Sen. Dianne Feinstein, D-Calif., and Sen. John McCain, R-Ariz., who co-authored a critical letter to Sony Pictures about “Zero Dark Thirty,” are ultra-connected Washington politicians who have supported every aspect of the Bush and Obama war campaigns, whether secret or overt, with the sole exception of torture. They are now trying to decontaminate the hunt for Osama bin Laden by separating it from the most repulsive policies of the last 12 years. Unfortunately, I suspect that some well-intentioned journalists and activists have gotten too deeply invested in Washington-centric internal policy debates to look clearly at underlying currents and larger historical questions.
For Americans to feel fully OK about the killing of bin Laden (in this reading), it must be presented not just as a military or intelligence victory over an enemy, but also as a propaganda victory and a moral victory, one that’s divorced from its own troubling history and free of any disturbing consequences.

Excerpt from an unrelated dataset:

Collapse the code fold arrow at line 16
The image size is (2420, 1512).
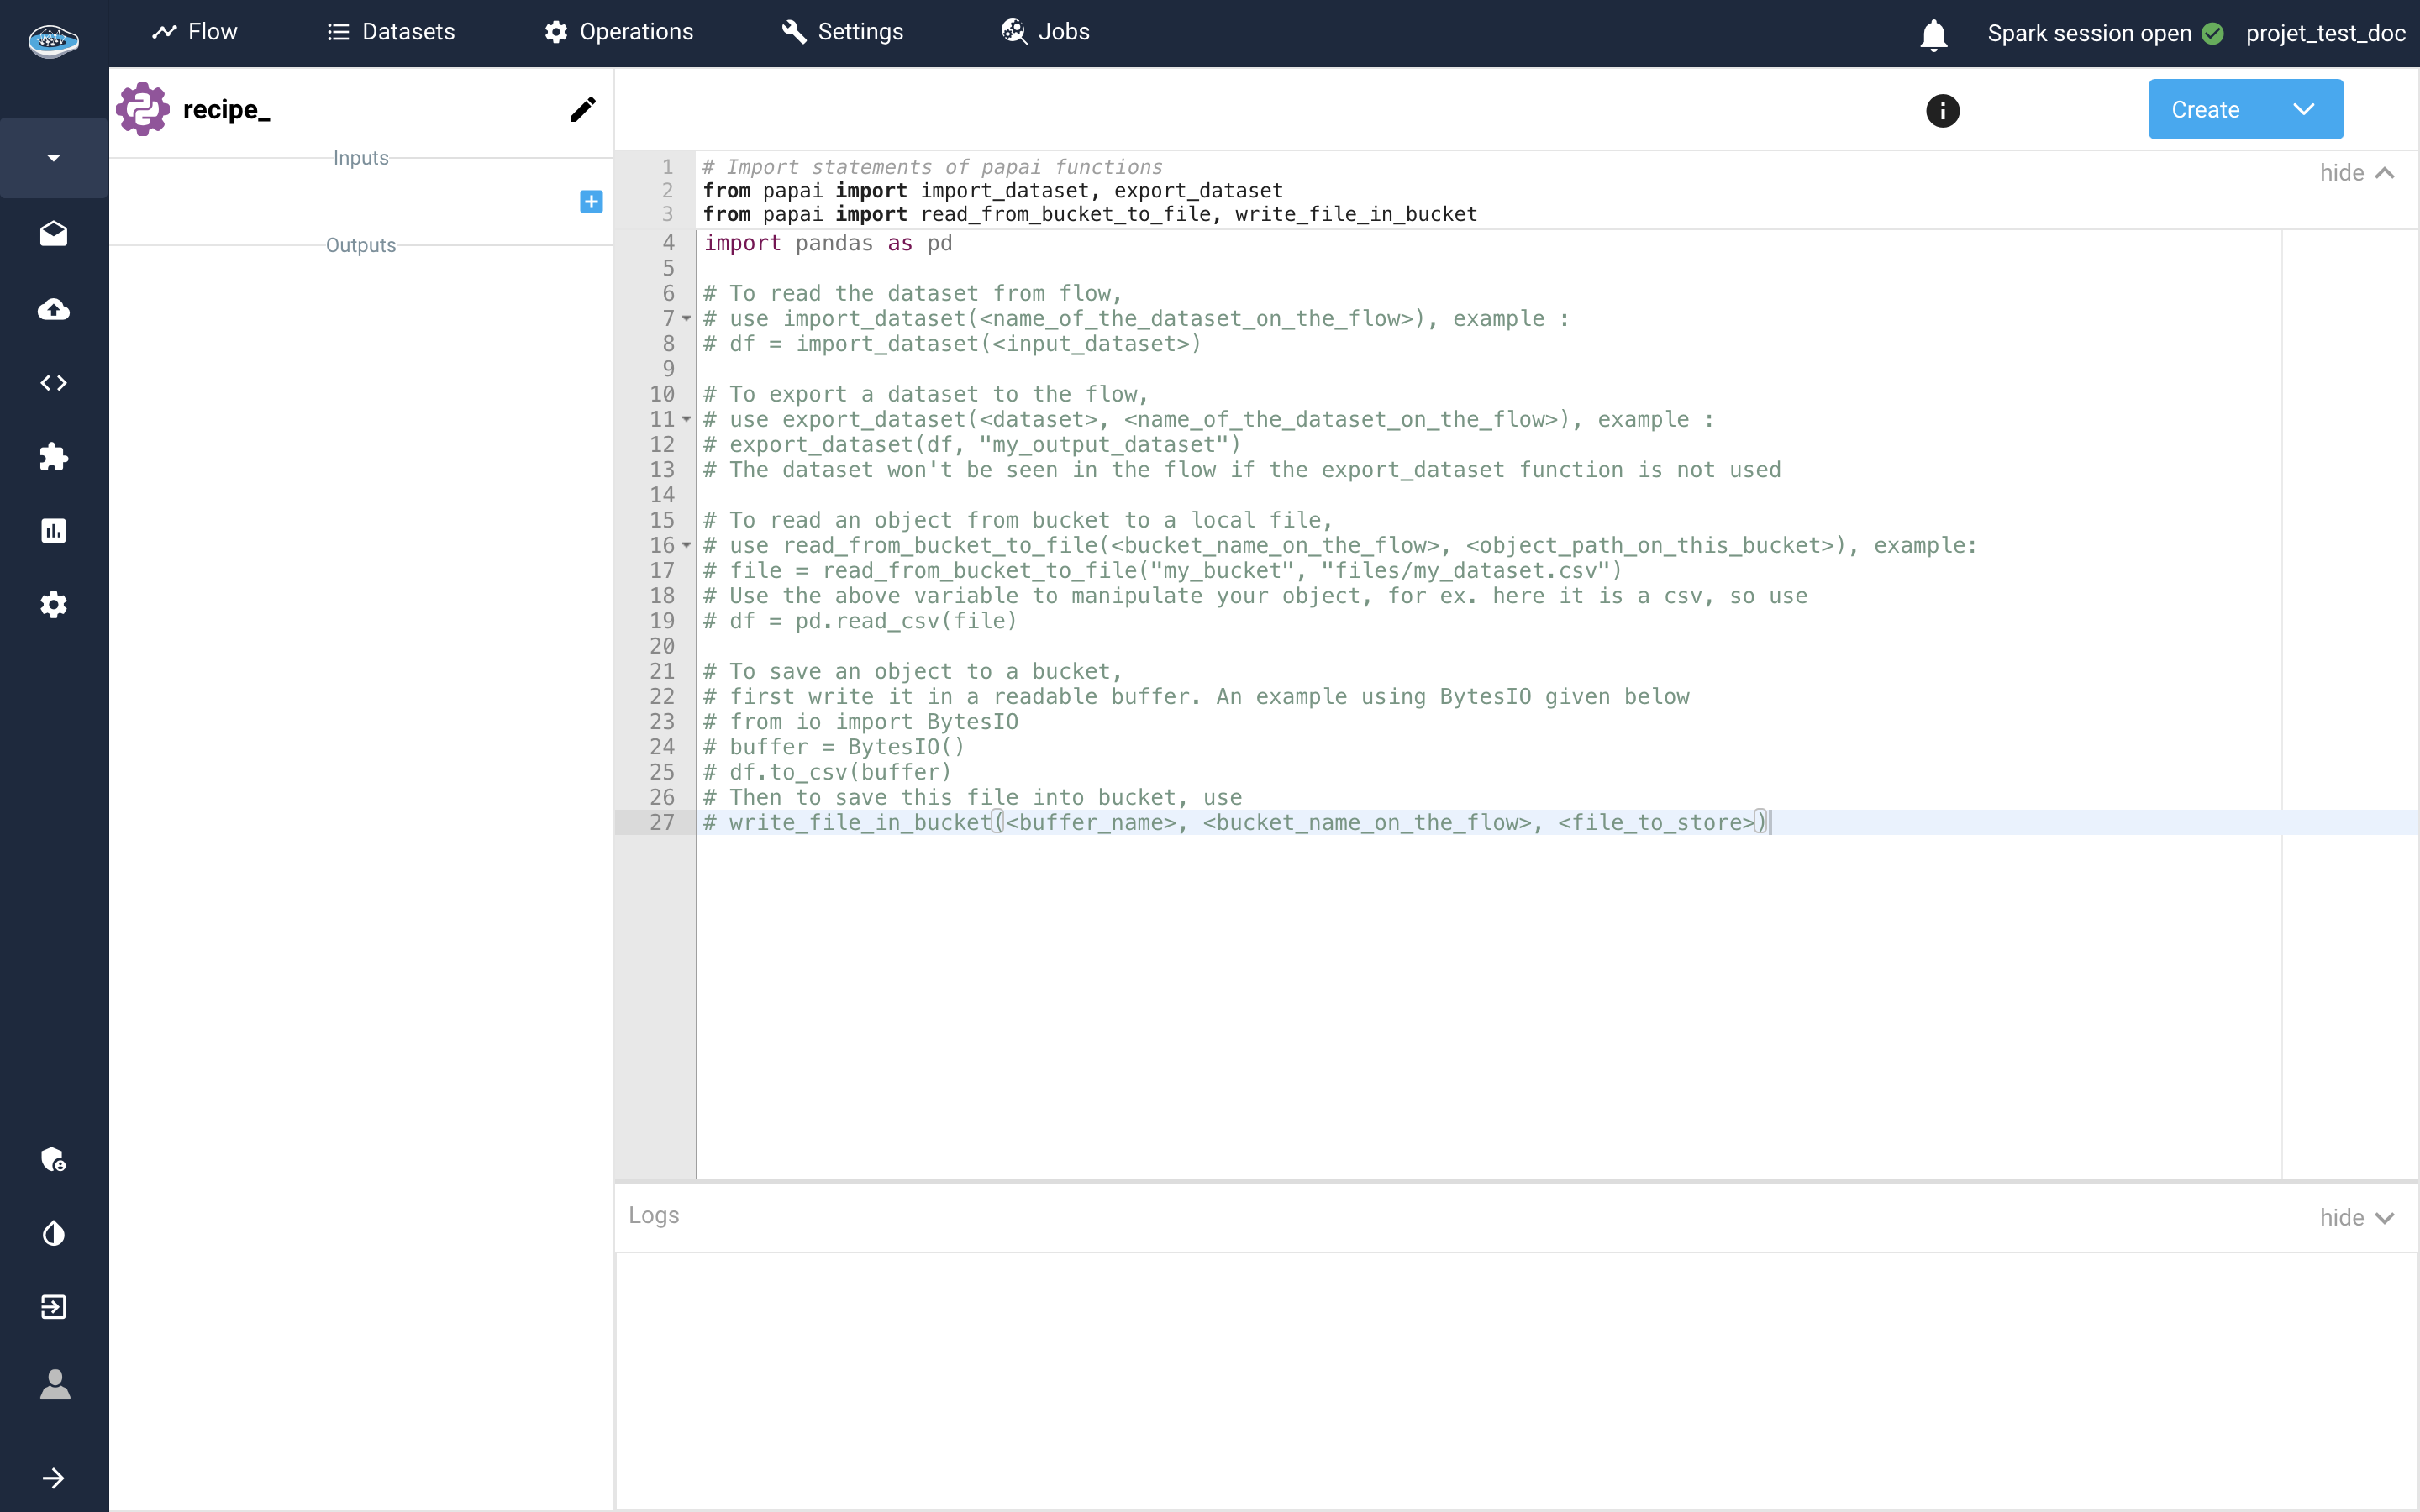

Both within the world of “Zero Dark Thirty” and the real world of Washington, the quest for bin Laden was seen as an unquestioned moral and political good, and ended with one of the few American foreign-policy successes of the last decade.
Bigelow writes that she and Boal “were not interested in portraying this military action as free of moral consequences,” and Boal has suggested elsewhere that he wrote the script with posterity in view, and was trying to think beyond the frame of present-tense politics. Whether he has accomplished that remains in doubt, but the point I’m making is that “Zero Dark Thirty” complicates the ideological script. If you view the bin Laden raid – and, for that matter, the continuing secret drone wars of the Obama administration – as existing on a continuum with the crimes of Abu Ghraib and Bagram and Guantánamo, then the entire history of this period starts to look murky and morally compromised.
Indeed, as we see the Abbottabad raid in “Zero Dark Thirty,” no effort was made to use restraint or to seek bin Laden’s arrest. It was an act of lethal and implacable force, not to mention an extralegal military incursion into a supposedly friendly sovereign nation. Was the whole thing justified by all that came before it, or poisoned at the root? How will it all look viewed through the long lens of history, outside the narrative of American exceptionalism? I don’t know, but that -- and not the relatively minor question of who was tortured when, and what he spilled -- is the real question.